Arizona voters on Tuesday approved an amendment enshrining abortion rights in the state constitution, NBC News projects.
The ballot measure, Proposition 139, will create a “fundamental right” to receive an abortion up until fetal viability, or about the 24th week of pregnancy, with exceptions after that if a health care professional decides it’s needed to “protect the life or physical or mental health of the pregnant individual.”
Passage of the measure will effectively undo Arizona’s current law, which states that abortions are legal up until the 15th week of pregnancy, with an exception after that to save the woman’s life but no exceptions for rape or incest.
Tuesday’s vote is the latest chapter in a heated, long-running debate in the battleground state over abortion access that followed the U.S. Supreme Court’s 2022 decision to reverse Roe v. Wade.

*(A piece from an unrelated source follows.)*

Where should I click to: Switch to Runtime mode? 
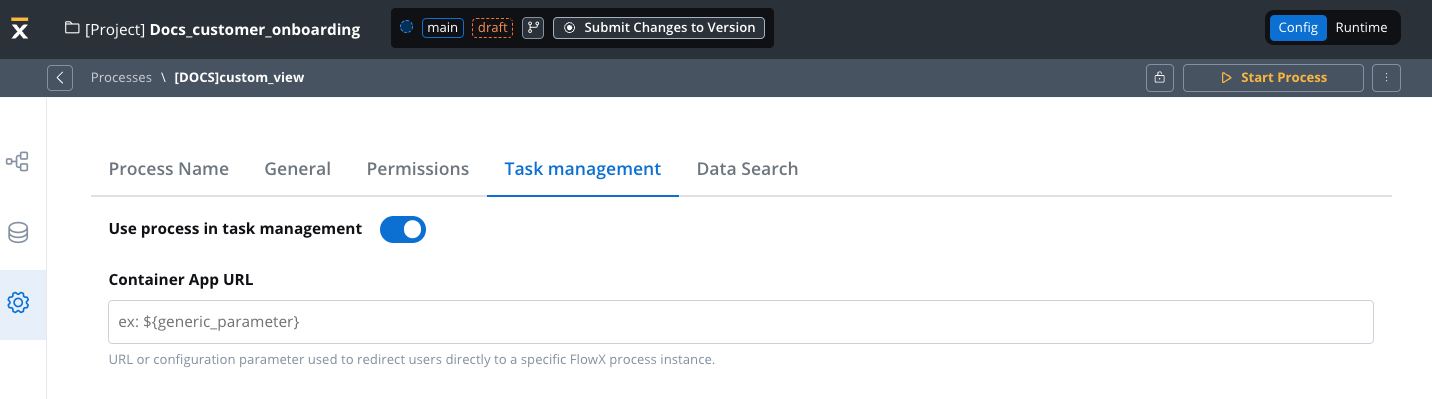[1361, 28]
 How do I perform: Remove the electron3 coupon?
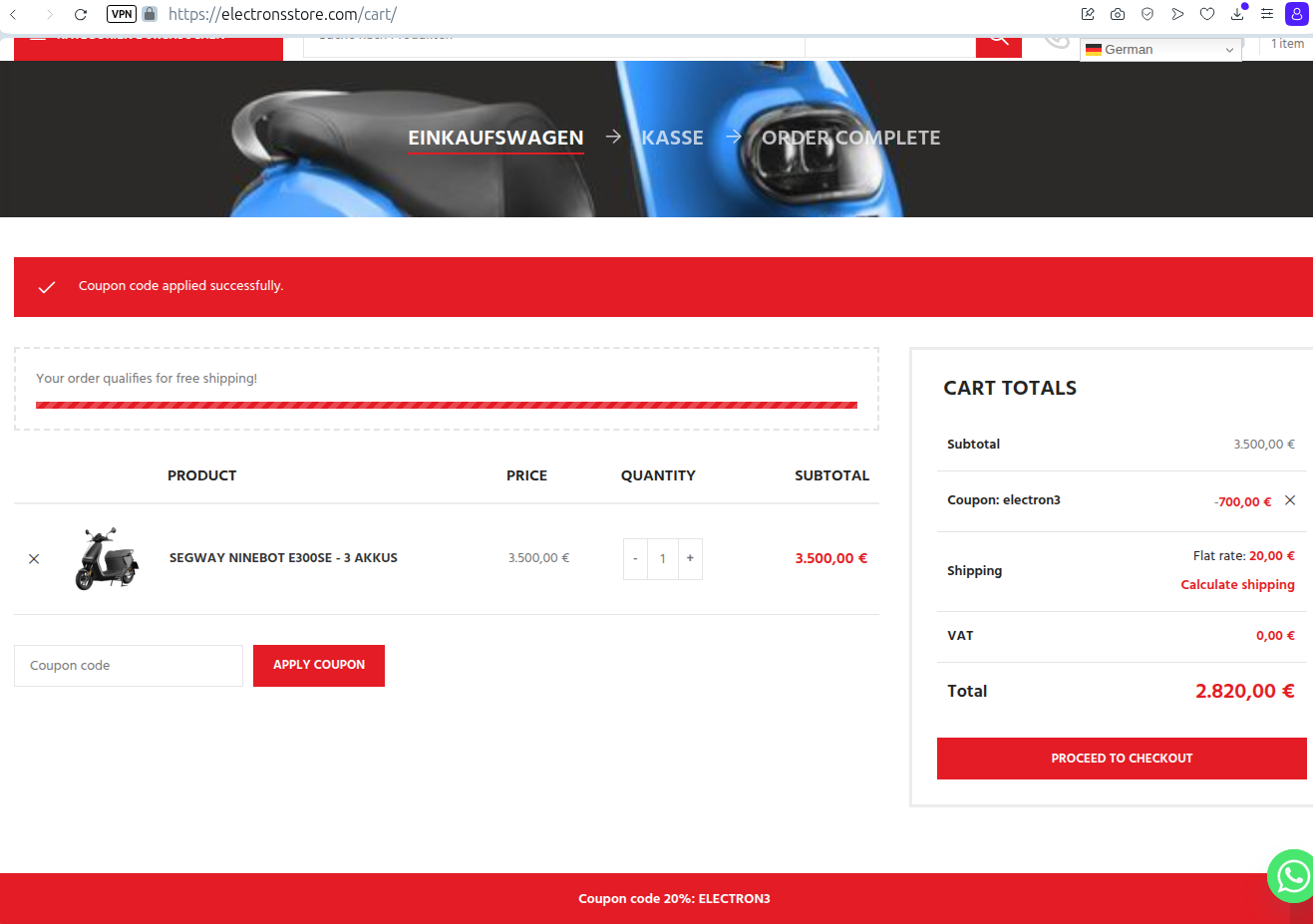click(1290, 500)
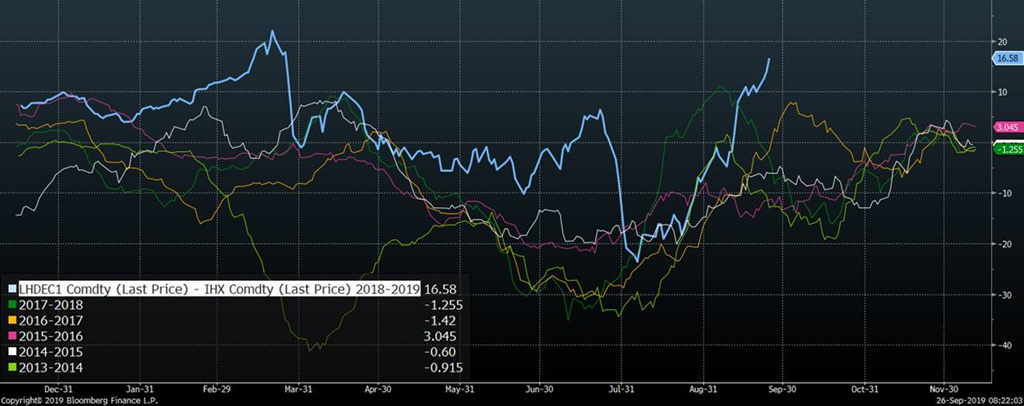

In April, the conservative-leaning Arizona Supreme Court ruled to reinstate a near-total ban on abortion from 1864. Following blowback in the state and across the country, including from Republicans, Arizona lawmakers passed a bill to repeal the ban in May, which Democratic Gov. Katie Hobbs signed into law.
The repeal effectively restored the 15-week ban the state’s Republican governor at the time signed into law in 2022.
Arizona for Abortion Access, the coalition of reproductive rights organizations behind the ballot effort, had shattered the record for the number of valid signatures gathered for a ballot initiative in the state.
Constitutional amendments to enshrine abortion rights were on the general election ballots in nine other states Tuesday: Colorado, Florida, Maryland, Missouri, Montana, Nebraska, Nevada, New York and South Dakota.